In an earlier blog post, I talked about Lomography’s awesome business model. I shared it with some Lomo folks, who then asked me to contribute to their magazine. Naturally, I was honoured and ecstatic. The fact is, anyone can contribute to the Lomo Magazine, but I can’t say for sure how they go about selecting what gets published or not. Which means I bypassed the big filters and went straight to the editor-in-chief: a rare privilege, as any journalist will tell you.
Granted, because they’re all about promoting their community, it wouldn’t surprise me that the Lomo peeps don’t censor themselves or their contributors too much. They encourage people to share their thoughts and experiences at almost every turn, which is something many companies should get in the habit of doing.

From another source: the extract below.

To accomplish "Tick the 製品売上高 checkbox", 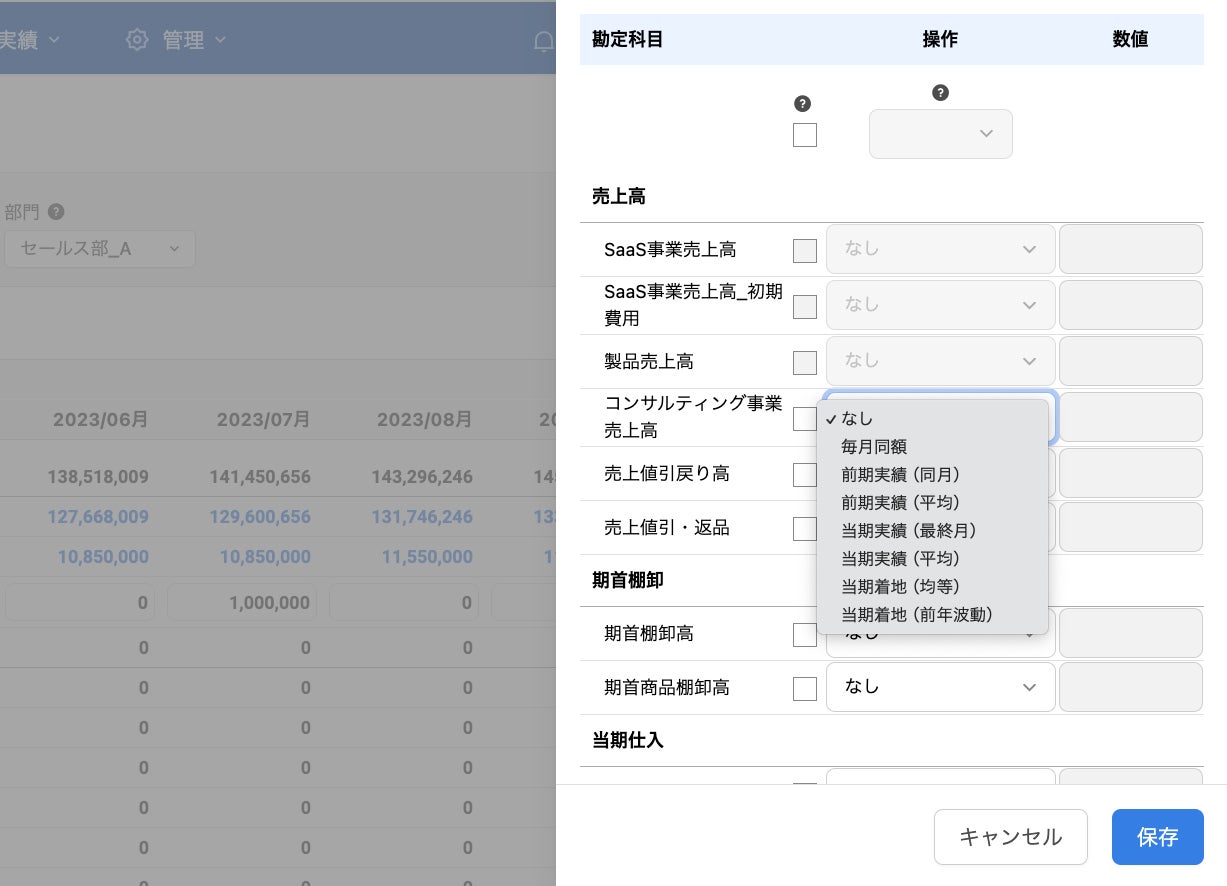I will 805,363.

So fast-forward to a few weeks later and I finally submitted my first blog post. It took a few days to process because there’s a lot of hullabaloo over the LC-A’s 25th anniversary, but today, I was published. I won’t copy and paste the article here because I’m not sure what the rights are on the thing, so I encourage you to go to the site and read it.
If you don’t have the time now or want to read it later, here’s the Reader’s Digest version: because the viewfinders on Lomo cameras are virtually pointless, it’s difficult to know exactly how any of your pictures will turn out. Still, I’ve managed to get some pretty amazing results, even if they are mistakes.